(Questions):
#1 In the Sony discussion, swap "walkmans" for "Discmans" and write out the passage that begins at the words "Sony hardware has" and stops after "with OtherOS too.".
#2 Carry on the Sony discussion after its last sentence.

(Page extract):
########

Sony Is Done Working For Peanuts in the Hardware Business, New CEO To Detail Shift Away From Gadgets (bloomberg.com)
Kenichiro Yoshida, who took over as chief executive officer in April, is set to unveil a three-year plan on Tuesday that embraces Sony's growing reliance on income from gaming subscriptions and entertainment. From a report: The transition is already happening: even though the company sold fewer hardware products such as televisions, digital cameras, smartphones and PlayStation consoles in the year through March, it was able to post record operating profit. It's a tectonic shift for a company built on manufacturing prowess. Sony popularized transistor radios, gave the world portable music with the Walkman and its TVs were considered top-of-the-line for decades. With the rise of Chinese manufacturing, making and selling gadgets has become a business with razor-thin profit margins. Investors have applauded the transformation that's been under way since Kazuo Hirai took over as CEO in 2012, with the shares climbing more than five-fold amid a turnaround.
Sony hardware has always been subpar and overly expensive.
It was those yellow walkmans in the 90s. Those where like a 90s iPhone, every kid had to have one. That was a long long time ago.
And other good hardware that they used to make, instead of becoming reliant on gimmick revenue sources. A Playstation with OtherOS too.
Soon all you are going to get to buy is immaterial rights. MMmmm Immaterial rights, GRlrlrlrllrlrlrll
Huh... unfortunately the change is a bit late for Sony Online Entertainment which was sold off in 2015 and renamed "Daybreak Games". Then came the layoffs.
Samurai say much ress ovah-head to manufactah nussing.
remember the bro code and check your 6. sony gets it.
I think this is nothing new, and began when Sony dumped the Vaio PC line and decided if you can't sell people premium hardware for profit anymore why bother to do it. Not selling selling a Sony TV or PC will mean more Sony services sold. Unlike Playstation which the console is probably the least profitable hardware in gaming. Its all about online services, and games.
It's a tectonic shift for a company built on manufacturing prowess.
Sony was never really a manufacturing juggernaut though they certainly were/are competent at it. Manufacturing was always a means to an end for them. Their core competency was in engineering hardware historically and they were quite good. They ran into problems with software which to this day they still struggle with on many of their product lines - at least the bits of it that interface the customer. A lot of this was because they historically had a culture of hardware engineers who didn't really grok software. That's changed somewhat in recent years for some of their divisions though not all.
Sony is/was quite competitive on non-commodity hardware or hardware where they have patent protection. For example their mirrorless cameras are really good and they supply the camera sensors to much of the industry for digital cameras. (for example the iPhone has a Sony camera sensor in it) I use one of their A9 mirrorless cameras and it's a remarkable bit of tech. (though the software interface still sucks)
Sony popularized transistor radios, gave the world portable music with the Walkman and its TVs were considered top-of-the-line for decades
And all that was engineering prowess, not manufacturing prowess. Sony never was a low cost manufacturer so they usually had to compete towards the high end of the market. None of that has changed. The company has also diversified quite a lot. Sony is a huge insurance and financial services company. They also are big in entertainment (games, movies, etc) They're best known for consumer electronics but that provides increasingly less of their revenue anymore.

########

(Data extracts):
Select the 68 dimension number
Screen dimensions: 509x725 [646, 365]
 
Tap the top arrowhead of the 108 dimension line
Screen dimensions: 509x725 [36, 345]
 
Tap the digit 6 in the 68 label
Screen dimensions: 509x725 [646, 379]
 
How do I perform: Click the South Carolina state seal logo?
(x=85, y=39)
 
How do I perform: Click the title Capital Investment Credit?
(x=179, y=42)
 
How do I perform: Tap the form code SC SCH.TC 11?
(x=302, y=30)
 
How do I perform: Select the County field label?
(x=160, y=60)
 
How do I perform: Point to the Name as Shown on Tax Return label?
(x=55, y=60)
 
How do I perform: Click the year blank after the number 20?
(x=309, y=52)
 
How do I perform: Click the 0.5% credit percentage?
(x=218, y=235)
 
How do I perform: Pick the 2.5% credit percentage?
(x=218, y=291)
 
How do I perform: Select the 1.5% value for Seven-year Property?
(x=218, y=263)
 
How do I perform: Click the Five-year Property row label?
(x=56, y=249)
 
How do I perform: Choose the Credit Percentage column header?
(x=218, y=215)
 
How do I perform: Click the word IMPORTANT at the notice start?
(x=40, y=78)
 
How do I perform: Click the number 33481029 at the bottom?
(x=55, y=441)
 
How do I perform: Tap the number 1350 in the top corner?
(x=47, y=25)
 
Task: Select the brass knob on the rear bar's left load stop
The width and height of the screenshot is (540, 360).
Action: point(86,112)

########

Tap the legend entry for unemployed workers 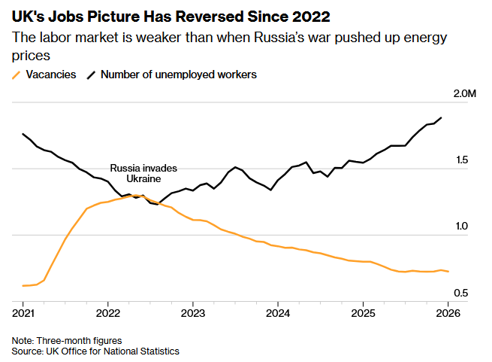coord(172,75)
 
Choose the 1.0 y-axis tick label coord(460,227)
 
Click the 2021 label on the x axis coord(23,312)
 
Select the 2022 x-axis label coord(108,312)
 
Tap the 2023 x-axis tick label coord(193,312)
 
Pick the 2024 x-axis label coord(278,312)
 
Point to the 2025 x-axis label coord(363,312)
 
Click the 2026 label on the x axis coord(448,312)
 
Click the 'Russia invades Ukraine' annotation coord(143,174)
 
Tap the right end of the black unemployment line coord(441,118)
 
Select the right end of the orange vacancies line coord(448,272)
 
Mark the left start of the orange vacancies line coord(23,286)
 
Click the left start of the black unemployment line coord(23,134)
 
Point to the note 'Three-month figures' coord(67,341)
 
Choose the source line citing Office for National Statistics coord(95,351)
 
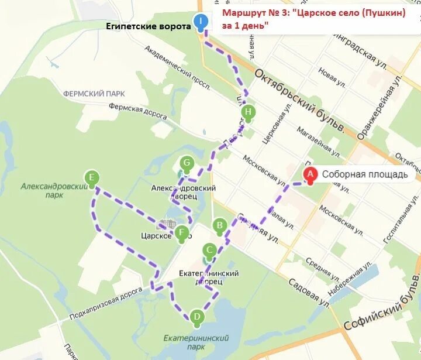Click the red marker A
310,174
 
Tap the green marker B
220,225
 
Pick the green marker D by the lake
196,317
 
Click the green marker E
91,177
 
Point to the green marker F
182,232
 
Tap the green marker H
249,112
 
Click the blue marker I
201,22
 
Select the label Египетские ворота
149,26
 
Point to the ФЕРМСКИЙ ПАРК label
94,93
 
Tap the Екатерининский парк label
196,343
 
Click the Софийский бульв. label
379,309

########

(Per-task outputs):
#1
Sony hardware has always been subpar and overly expensive.
It was those yellow Discmans in the 90s. Those where like a 90s iPhone, every kid had to have one. That was a long long time ago.
And other good hardware that they used to make, instead of becoming reliant on gimmick revenue sources. A Playstation with OtherOS too.

#2
Chinese manufacturing strikes again.
TFA shows a nice graph of their hardware sales by year. It's interesting to note that smartphone sales dominated until around 2015. Incidentally, 2015 was the year they came out with their first flagship phone featuring a fingerprint sensor (Xperia Z5). Smartphone sales started declining ever since. I wonder if it has anything to do with their moronic decision to limit fingerprint sensor functionality to the EU market only. It will be interesting to see how the Xperia XZ2 does considering it's the first flagship they've made to have a globally functional fingerprint sensor.
...when your product has become a commodity, you have three choices:
1) try to buy your way to control of the market. If there are high capital barriers to entry in the field, and you already have a lot of the costs invested, you have a chance. As a 90% dominant player, you might be able to undercut/destroy any new entrants before they can get established (or better, make it clear that you COULD do this to intimidate any investors contemplating getting into your market enough to dissuade them from even trying).
2) upscale: use your ostensible experience and sunk investments with the product to deliver more product for the same price. If they can make a walkman that plays mp3's, you offer one that plays mp3 AND will pull content from the web/youtube. If they copy that, you offer one that's waterproof, etc.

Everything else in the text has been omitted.